Le duo Mc Fly et Carlito en est la parfaite illustration. Dans une vidéo publiée ce jeudi 26 septembre, les YouTubeurs ont expliqué à leurs abonnés qu’ils allaient désormais arrêter de publier des vidéos dans lesquelles ils boivent de l’alcool, après un rappel à la loi à la suite de la publication d’une vidéo dans laquelle ils faisaient une dégustation avec d’autres personnalités. « On s’est pris une petite pression. Cette pression s’appelle la loi française », a indiqué Carlito, faisant référence à la loi Evin.

Pour toucher le maximum de personnes, les célèbres marques d’alcool choisissent souvent de s’associer à des influenceurs, qui acceptent des collaborations commerciales pour promouvoir leurs produits. A l’instar de l’influenceuse Lenasituations qui fait régulièrement la promotion de l’alcool par des partenariats auprès de ses 4,6 millions d’abonnés, pointe le rapport.

« Contenus beaux et agréables, publicités intrusives qu’on reçoit sur son fil entre deux stories, selfies d’influenceurs pris dans des soirées sponsorisées… 25 % des jeunes ayant vu ce genre de contenus disent avoir envie de consommer », met en garde le rapport.

Ricard, Heineken, Aperol…

« L’exposition des jeunes à l’alcool sur ces réseaux est majeure », a alerté ce jeudi le président de l’association, en présentant les résultats d’un rapport mené avec l’aide de l’association Avenir Santé.

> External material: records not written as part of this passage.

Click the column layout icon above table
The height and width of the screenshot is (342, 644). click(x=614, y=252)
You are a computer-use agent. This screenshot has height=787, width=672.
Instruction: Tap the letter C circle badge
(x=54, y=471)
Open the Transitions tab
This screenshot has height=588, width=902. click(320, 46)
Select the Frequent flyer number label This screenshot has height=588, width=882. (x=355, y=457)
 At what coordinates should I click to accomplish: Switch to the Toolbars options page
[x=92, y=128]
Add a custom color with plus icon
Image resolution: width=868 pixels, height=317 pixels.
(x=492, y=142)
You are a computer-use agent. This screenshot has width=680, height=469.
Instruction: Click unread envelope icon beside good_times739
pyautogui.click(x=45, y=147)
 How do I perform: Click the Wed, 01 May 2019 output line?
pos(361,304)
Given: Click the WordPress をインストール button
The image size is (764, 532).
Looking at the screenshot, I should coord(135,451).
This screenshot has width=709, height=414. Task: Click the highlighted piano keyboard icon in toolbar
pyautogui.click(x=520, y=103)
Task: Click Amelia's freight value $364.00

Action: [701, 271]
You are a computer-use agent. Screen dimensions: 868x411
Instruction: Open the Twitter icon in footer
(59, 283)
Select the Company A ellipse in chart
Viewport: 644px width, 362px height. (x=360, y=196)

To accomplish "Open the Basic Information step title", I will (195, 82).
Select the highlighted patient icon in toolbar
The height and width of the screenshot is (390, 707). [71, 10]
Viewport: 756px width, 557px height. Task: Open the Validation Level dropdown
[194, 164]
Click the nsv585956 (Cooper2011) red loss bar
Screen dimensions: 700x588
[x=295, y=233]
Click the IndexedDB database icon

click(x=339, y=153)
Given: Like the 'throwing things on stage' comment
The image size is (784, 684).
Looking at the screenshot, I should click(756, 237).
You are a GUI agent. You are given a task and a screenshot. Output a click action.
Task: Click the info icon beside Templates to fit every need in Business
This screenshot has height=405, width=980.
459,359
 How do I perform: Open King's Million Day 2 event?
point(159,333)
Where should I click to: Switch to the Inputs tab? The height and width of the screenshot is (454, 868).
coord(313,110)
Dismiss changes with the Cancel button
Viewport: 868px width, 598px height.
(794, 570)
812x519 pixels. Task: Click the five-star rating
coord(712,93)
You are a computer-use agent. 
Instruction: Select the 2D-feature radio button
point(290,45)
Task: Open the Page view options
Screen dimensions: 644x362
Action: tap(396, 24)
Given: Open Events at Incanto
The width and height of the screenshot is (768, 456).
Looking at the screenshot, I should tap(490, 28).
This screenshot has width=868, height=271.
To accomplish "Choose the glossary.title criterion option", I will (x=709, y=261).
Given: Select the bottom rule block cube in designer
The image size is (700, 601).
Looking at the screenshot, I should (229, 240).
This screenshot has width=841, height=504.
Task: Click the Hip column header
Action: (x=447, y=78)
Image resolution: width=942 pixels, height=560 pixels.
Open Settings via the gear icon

Sur ces plateformes qui ont pris énormément d’ampleur ces dernières années, les marques peuvent « pousser les frontières de la créativité pour créer des concepts de publicité attractifs à l’esthétique travaillée », observe le rapport.

Parmi les plus représentées, on trouve Ricard, Heineken et Aperol, qui proposent des contenus attrayants en associant l’alcool à des thématiques comme la convivialité, la fête, les vacances, la mode… Autre exemple, repéré par Addictions France : celui du gin Bombay Sapphire, appartenant au groupe Bacardi. Avec 340 contenus relevés en trois ans, la marque s’est rendue en peu de temps extrêmement visible auprès de la jeunesse, souligne l’association.

La loi Evin aujourd’hui insuffisante

Selon une étude de l’Ecole des hautes études en santé publique réalisée dans le cadre du projet de l’association, 79 % des 15-21 ans voient des publicités pour de l’alcool toutes les semaines sur les réseaux sociaux. Or la loi Evin, qui encadre le marketing et l’alcool, est aujourd’hui insuffisante, selon Addictions France.

Adoptée en 1991 quand les réseaux sociaux n’existaient pas, cette loi avait pour principal objectif de créer un environnement plus favorable à la santé, en particulier des plus jeunes. Et la loi de juin 2023 encadrant l’activité des influenceurs a été une occasion ratée, a déploré Addictions France, en ne leur interdisant pas de faire de la publicité en faveur de l’alcool. Elle leur a simplement rappelé qu’ils devaient respecter la loi Evin.